Records from a dataset:
§ §

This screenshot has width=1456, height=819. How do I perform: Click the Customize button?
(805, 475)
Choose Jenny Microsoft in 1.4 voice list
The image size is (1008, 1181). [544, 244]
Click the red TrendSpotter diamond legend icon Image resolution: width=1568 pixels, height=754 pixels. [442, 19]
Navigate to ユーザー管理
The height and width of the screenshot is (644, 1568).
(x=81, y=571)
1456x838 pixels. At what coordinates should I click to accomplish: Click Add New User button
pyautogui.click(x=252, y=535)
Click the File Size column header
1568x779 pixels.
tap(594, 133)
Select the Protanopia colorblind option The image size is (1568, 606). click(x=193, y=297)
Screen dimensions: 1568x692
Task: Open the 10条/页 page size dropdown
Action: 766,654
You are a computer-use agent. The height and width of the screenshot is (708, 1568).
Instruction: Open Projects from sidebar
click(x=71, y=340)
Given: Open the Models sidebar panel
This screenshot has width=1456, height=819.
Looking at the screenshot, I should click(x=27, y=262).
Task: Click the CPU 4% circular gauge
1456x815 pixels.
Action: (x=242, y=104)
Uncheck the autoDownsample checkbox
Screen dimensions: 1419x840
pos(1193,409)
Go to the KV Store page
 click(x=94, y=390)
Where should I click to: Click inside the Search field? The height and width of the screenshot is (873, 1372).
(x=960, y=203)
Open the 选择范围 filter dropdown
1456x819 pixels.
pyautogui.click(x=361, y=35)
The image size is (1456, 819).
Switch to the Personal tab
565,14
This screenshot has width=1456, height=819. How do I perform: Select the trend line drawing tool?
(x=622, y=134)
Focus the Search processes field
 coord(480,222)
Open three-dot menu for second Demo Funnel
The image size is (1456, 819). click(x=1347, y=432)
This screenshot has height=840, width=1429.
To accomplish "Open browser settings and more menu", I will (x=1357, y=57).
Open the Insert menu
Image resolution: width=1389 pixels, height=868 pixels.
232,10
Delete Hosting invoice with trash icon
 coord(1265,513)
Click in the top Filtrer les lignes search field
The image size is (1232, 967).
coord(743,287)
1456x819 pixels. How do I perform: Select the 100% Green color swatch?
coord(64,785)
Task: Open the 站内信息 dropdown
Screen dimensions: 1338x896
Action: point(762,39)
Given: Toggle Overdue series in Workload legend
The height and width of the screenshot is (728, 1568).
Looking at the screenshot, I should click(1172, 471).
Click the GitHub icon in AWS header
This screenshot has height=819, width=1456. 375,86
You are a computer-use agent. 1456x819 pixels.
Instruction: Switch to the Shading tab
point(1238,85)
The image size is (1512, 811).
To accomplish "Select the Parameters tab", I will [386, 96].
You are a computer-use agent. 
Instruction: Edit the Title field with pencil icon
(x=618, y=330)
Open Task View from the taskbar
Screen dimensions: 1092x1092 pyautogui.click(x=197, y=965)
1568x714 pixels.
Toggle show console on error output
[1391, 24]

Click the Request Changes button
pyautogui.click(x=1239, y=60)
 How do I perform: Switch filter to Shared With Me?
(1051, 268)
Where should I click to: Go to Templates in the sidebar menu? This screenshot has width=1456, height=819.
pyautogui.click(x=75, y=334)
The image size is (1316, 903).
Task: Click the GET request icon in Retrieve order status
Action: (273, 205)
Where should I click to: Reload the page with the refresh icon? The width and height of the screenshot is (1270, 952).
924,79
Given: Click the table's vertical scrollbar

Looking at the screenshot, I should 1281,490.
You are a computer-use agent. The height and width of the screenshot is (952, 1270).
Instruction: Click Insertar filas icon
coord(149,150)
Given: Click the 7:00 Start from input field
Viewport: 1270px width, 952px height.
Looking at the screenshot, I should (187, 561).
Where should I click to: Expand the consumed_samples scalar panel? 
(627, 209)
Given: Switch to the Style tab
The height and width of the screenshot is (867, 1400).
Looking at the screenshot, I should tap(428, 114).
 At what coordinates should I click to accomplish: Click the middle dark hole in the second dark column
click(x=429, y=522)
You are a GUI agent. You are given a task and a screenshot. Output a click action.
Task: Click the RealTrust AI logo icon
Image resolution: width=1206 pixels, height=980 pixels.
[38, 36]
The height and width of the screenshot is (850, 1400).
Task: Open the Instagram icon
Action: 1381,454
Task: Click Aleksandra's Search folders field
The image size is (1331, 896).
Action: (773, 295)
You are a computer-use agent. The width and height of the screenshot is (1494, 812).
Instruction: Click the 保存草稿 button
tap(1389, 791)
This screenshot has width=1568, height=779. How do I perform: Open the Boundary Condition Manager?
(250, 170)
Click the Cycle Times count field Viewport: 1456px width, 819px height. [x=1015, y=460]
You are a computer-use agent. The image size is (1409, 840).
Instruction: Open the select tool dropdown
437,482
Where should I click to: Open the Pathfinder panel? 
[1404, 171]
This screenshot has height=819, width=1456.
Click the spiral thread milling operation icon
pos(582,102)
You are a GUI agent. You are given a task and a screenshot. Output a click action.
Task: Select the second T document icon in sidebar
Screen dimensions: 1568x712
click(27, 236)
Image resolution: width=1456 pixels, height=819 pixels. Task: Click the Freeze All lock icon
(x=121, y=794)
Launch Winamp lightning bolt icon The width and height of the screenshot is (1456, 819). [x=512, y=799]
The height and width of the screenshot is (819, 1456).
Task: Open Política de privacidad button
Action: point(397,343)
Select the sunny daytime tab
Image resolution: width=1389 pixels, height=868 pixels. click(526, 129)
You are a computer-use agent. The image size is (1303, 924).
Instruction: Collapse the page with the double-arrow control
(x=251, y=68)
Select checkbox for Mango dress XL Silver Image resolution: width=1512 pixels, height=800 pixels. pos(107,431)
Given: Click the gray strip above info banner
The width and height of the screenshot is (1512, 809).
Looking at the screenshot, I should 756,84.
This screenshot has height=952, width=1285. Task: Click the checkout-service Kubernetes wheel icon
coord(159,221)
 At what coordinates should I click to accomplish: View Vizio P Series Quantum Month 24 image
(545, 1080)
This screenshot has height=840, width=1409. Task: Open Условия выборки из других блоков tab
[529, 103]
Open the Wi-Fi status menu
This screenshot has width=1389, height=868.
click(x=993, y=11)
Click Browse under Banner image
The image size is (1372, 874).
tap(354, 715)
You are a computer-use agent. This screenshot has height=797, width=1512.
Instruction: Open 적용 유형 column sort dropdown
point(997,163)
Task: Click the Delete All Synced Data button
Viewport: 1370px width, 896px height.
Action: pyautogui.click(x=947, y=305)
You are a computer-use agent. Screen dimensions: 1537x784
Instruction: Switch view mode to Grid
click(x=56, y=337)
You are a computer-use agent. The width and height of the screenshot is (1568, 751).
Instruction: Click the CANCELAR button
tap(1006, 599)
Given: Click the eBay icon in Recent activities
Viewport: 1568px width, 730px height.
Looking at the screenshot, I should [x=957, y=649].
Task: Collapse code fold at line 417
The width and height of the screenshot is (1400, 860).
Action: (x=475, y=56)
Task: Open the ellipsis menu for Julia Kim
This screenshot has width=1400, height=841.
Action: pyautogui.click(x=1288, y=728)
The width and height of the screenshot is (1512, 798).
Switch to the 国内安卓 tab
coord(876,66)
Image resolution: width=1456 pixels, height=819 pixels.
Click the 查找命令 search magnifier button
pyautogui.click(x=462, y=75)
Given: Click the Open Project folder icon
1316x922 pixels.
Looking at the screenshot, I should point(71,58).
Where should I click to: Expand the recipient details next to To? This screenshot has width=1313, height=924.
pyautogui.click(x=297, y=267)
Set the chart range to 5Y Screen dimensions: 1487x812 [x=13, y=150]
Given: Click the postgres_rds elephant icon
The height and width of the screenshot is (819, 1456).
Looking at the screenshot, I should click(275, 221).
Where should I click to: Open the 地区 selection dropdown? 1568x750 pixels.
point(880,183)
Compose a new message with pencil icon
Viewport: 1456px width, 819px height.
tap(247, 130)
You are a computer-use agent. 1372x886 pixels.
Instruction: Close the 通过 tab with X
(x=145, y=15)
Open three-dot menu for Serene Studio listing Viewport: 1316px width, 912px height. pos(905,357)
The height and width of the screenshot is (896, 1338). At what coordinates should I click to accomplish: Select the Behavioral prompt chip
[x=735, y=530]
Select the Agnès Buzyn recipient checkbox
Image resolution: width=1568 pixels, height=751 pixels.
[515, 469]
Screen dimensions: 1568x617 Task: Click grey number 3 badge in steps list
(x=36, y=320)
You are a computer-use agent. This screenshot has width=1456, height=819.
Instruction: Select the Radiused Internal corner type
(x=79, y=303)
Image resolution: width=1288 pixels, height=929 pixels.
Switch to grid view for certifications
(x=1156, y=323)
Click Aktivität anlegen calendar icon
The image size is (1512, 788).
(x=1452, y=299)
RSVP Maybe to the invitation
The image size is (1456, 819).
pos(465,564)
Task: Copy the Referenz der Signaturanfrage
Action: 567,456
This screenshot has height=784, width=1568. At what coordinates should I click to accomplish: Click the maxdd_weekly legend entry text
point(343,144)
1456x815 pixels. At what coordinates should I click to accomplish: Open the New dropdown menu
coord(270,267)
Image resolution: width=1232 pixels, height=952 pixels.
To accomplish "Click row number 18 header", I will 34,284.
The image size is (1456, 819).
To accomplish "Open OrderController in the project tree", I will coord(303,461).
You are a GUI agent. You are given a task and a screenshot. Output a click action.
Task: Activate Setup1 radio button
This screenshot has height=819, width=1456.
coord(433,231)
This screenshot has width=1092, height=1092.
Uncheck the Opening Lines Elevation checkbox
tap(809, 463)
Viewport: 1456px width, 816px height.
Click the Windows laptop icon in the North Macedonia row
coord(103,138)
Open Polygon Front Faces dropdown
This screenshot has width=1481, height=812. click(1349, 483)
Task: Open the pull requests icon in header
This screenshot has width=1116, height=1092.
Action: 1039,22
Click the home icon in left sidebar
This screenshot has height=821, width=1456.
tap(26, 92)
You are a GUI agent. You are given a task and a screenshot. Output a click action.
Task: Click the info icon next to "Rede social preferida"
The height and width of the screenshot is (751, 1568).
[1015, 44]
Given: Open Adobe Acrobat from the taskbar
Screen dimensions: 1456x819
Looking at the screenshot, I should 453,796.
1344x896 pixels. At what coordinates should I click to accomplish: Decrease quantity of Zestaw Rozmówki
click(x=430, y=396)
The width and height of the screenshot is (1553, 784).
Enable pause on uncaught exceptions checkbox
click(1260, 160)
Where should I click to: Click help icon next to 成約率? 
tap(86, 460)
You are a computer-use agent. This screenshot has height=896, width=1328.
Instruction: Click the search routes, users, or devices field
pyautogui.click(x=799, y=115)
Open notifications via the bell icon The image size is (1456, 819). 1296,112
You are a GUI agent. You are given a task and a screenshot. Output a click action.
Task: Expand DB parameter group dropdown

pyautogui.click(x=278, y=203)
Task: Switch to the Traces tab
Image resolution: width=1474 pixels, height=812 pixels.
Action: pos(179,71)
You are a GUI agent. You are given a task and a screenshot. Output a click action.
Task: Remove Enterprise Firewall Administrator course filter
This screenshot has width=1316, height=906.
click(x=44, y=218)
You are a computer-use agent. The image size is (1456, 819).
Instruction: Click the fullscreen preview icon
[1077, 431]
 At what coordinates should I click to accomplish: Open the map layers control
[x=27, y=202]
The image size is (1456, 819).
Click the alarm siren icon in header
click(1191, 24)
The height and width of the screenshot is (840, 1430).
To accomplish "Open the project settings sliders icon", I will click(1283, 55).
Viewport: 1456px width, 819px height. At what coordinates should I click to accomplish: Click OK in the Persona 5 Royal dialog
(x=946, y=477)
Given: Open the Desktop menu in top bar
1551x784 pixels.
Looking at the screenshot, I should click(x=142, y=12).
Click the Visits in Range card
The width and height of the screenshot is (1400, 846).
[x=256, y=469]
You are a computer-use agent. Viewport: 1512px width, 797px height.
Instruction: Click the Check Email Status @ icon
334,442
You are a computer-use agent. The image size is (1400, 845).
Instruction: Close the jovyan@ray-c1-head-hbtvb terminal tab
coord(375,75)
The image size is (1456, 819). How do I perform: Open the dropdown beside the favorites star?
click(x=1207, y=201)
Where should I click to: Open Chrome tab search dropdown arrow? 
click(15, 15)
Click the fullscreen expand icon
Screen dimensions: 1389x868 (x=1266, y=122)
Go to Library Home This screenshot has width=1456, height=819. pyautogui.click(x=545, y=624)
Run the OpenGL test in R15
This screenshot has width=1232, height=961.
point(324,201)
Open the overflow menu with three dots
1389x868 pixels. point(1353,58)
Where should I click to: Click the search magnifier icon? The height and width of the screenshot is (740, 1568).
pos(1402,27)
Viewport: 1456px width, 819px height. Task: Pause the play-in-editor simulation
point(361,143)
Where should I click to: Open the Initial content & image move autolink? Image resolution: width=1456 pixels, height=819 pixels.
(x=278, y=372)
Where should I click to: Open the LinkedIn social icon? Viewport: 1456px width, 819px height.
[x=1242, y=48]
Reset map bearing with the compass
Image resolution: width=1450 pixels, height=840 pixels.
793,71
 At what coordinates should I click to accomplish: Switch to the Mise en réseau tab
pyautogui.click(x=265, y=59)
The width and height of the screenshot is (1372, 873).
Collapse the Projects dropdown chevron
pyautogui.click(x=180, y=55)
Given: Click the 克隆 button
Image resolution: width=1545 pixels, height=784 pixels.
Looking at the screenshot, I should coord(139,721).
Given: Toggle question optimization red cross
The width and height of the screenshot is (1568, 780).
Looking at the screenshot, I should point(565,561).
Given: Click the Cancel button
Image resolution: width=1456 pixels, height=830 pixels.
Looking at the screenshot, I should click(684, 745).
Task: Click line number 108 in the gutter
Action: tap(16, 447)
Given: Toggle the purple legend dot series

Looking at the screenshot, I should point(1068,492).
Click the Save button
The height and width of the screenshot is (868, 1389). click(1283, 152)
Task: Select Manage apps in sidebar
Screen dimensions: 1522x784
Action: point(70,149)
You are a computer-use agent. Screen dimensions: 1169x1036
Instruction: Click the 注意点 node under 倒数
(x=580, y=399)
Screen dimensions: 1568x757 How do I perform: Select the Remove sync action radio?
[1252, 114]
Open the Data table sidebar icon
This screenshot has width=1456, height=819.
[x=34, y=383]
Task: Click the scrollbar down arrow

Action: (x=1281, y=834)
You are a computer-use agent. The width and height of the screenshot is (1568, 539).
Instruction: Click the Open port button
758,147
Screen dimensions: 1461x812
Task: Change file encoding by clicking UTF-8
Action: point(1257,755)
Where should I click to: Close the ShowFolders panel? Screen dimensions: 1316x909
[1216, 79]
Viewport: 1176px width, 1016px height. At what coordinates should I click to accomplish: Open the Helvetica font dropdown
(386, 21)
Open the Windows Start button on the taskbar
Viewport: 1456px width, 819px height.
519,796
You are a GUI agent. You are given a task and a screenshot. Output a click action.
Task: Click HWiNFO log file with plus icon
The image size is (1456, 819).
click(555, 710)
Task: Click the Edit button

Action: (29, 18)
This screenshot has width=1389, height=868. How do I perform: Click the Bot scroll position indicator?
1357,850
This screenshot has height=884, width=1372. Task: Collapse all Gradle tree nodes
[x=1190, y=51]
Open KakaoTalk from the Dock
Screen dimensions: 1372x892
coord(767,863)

§ §

## [YOUR GOAL]
Set down, exactly as they appear above, all lines from the one that has "Image resolution: width=1456 pixels, height=830" down to the one that has "Task: Select Manage apps in sidebar", including those two and no others.

## [RESPONSE AREA]
Image resolution: width=1456 pixels, height=830 pixels.
Looking at the screenshot, I should click(684, 745).
Task: Click line number 108 in the gutter
Action: tap(16, 447)
Given: Toggle the purple legend dot series

Looking at the screenshot, I should point(1068,492).
Click the Save button
The height and width of the screenshot is (868, 1389). click(1283, 152)
Task: Select Manage apps in sidebar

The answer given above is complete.